DAVE & BUSTER’S ENTERTAINMENT, INC.
2481 Manana Drive
Dallas, Texas 75220
March 3, 2017
VIA EDGAR TRANSMISSION
Securities and Exchange Commission
Division of Corporation Finance
100 F Street NE
Washington, D.C. 20549-3561
Attention: Lyn Shenk
Re: Dave & Buster’s Entertainment, Inc.
Form 10-K for Fiscal Year Ended January 31, 2016
Filed March 29, 2016
File No. 001-35664
Dear Mr. Shenk:
Dave & Buster’s Entertainment, Inc. (the “Company”), submits this letter in response to the comment of the staff (the “Staff”) of the Securities and Exchange Commission (the “Commission”) contained in its letter dated February 24, 2017 relating to the Form 10-K for the fiscal year ended January 31, 2016 of the Company (File No. 001-35664) (the “Form 10-K”) filed with the Commission on March 29, 2016. For ease of reference, we have repeated the Staff’s comment below in bold and included our response immediately below such comment.

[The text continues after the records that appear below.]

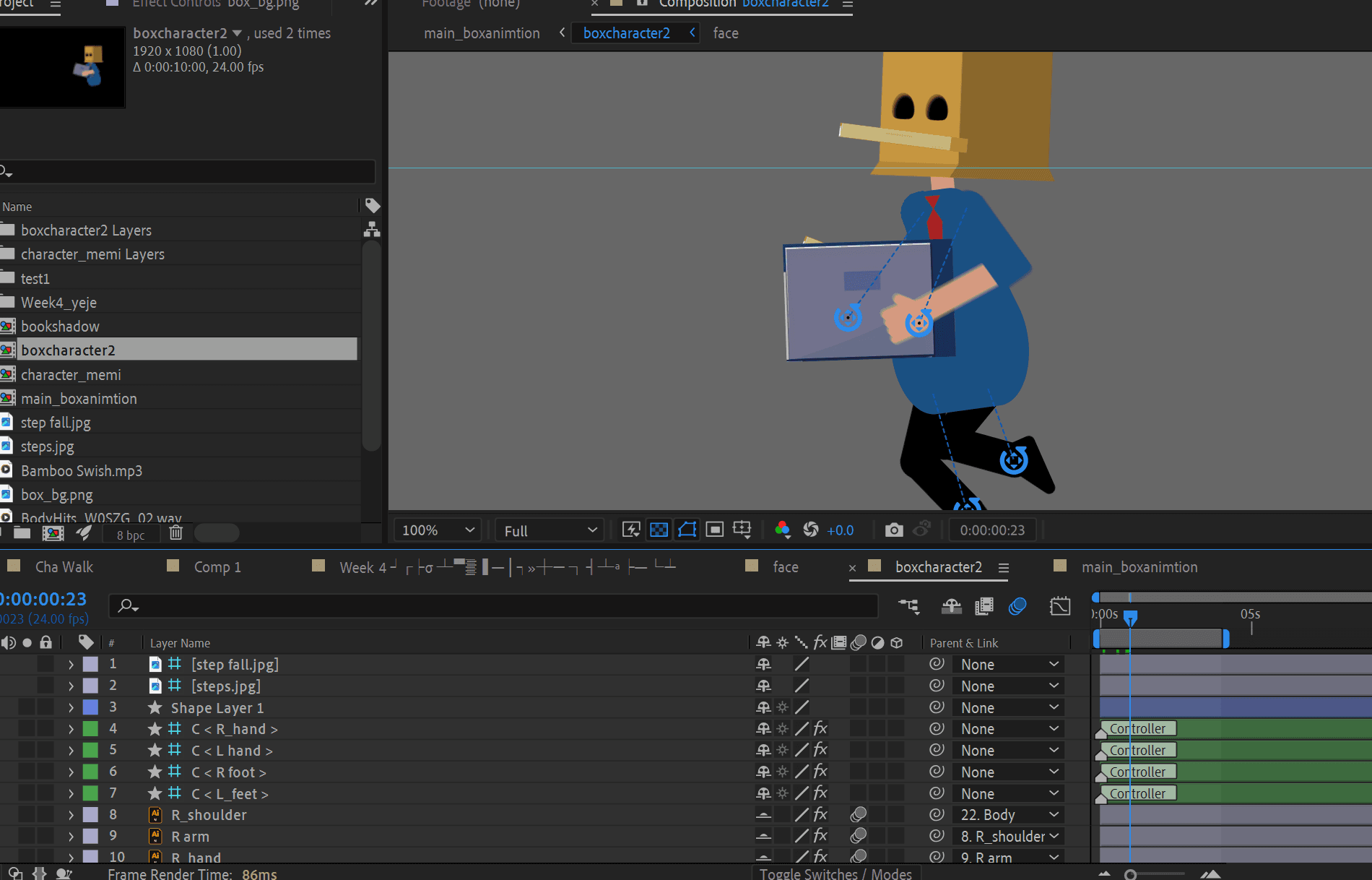Open parent dropdown for R_shoulder layer

(1009, 815)
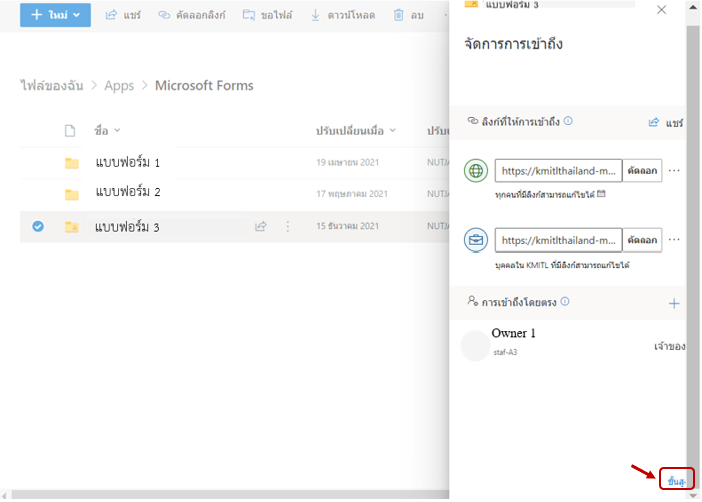Close the manage access panel
Screen dimensions: 702x502
(x=661, y=10)
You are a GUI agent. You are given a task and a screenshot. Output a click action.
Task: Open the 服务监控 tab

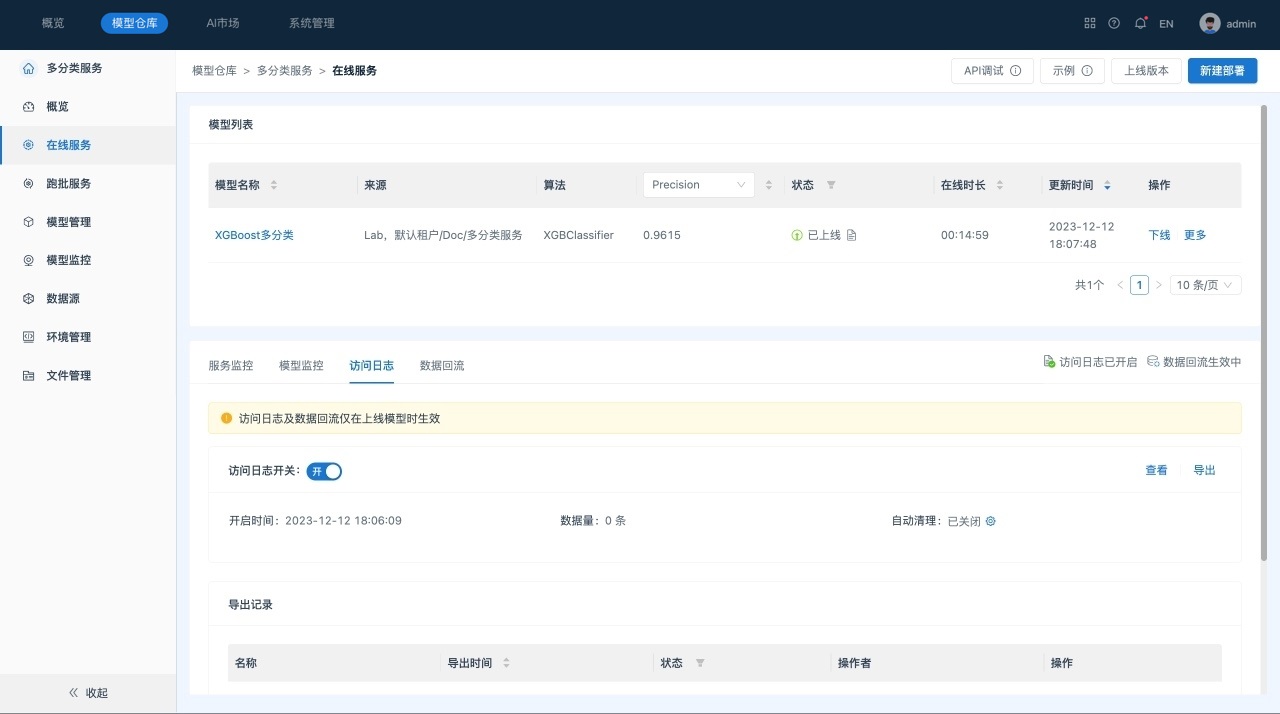231,366
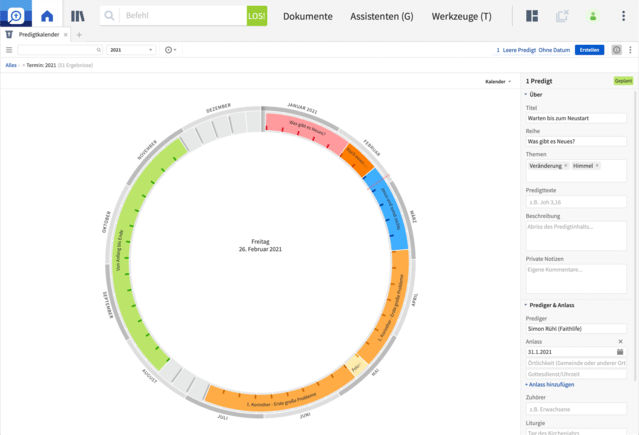
Task: Open the sync status icon in top bar
Action: [x=562, y=16]
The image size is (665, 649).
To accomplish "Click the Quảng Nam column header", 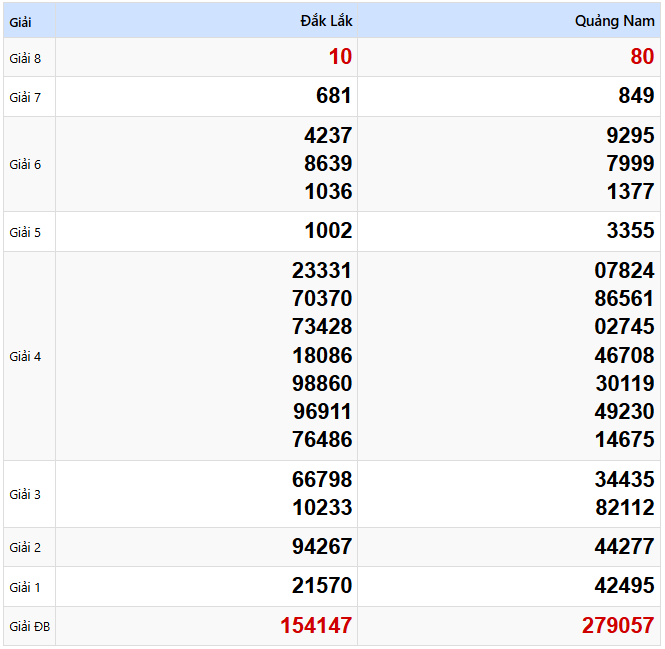I will 614,21.
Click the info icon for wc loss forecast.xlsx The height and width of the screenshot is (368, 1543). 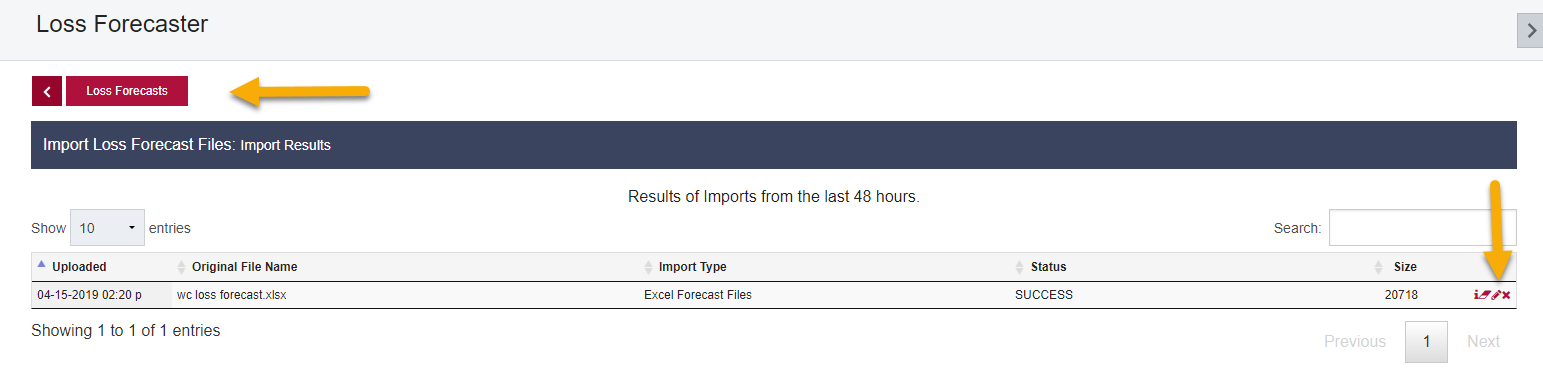1476,295
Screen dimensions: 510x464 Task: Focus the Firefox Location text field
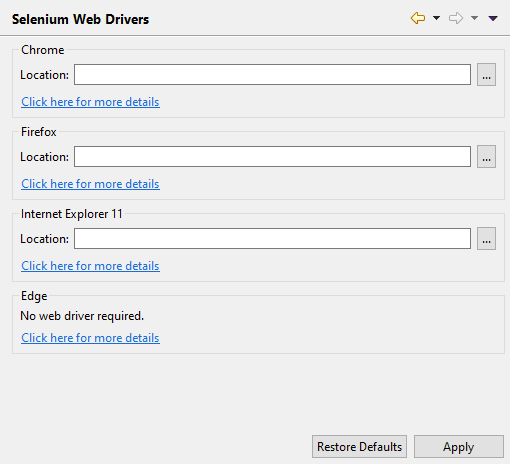[x=272, y=157]
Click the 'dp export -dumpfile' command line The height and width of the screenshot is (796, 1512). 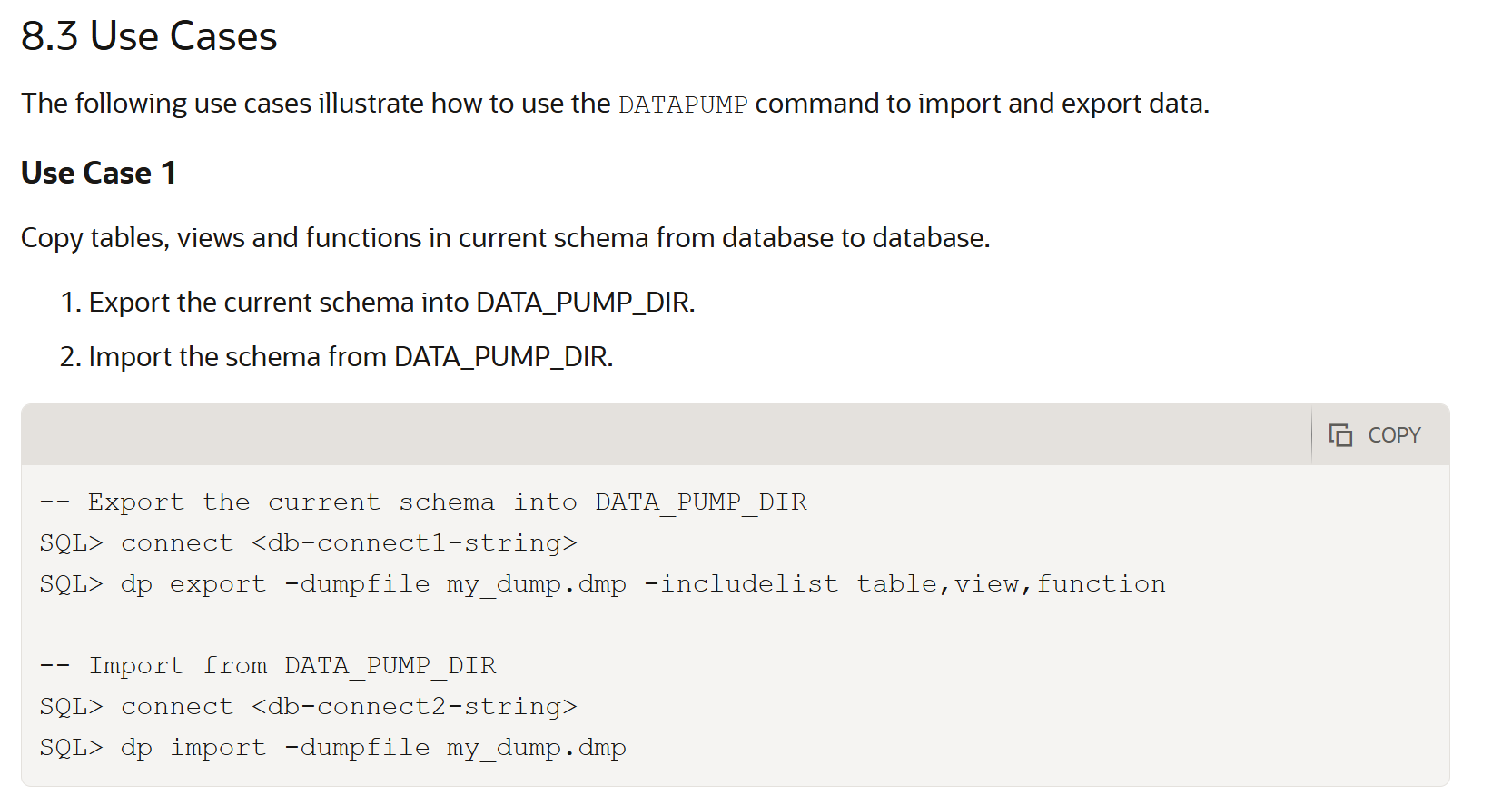point(602,583)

Form 10-K for the Year Ended January 31, 2016
Management’s Discussion and Analysis of Financial Condition and Results of Operations Non-GAAP Financial Measures, page 39
1. | We note your response to prior comment 3. You state in the response that “store-level EBITDA” represents the store level contribution to company-wide consolidated EBITDA. However, it appears this measure is not indicative of overall company performance and profitability in that “store-level EBITDA” does not accrue directly to the benefit of shareholders due to the nature of the costs (general and administrative and preopening costs) excluded from the measure. Accordingly, it appears “store-level EBITDA” should be reconciled to operating income, as this is more representative of a store level contribution to your results, rather than to net income which is an overall company measure. Additionally, in order to avoid the impression that this is a company-wide measure of profit, please revise to retitle the measure to store-level operating income before depreciation and amortization, or similar, as appropriate. |
March 3, 2017
Page 2
In response to the Staff’s comment, we will retitle “store-level EBITDA” as “store operating income before depreciation and amortization” and reconcile this measure to consolidated operating income as illustrated in our response to comment 2 below.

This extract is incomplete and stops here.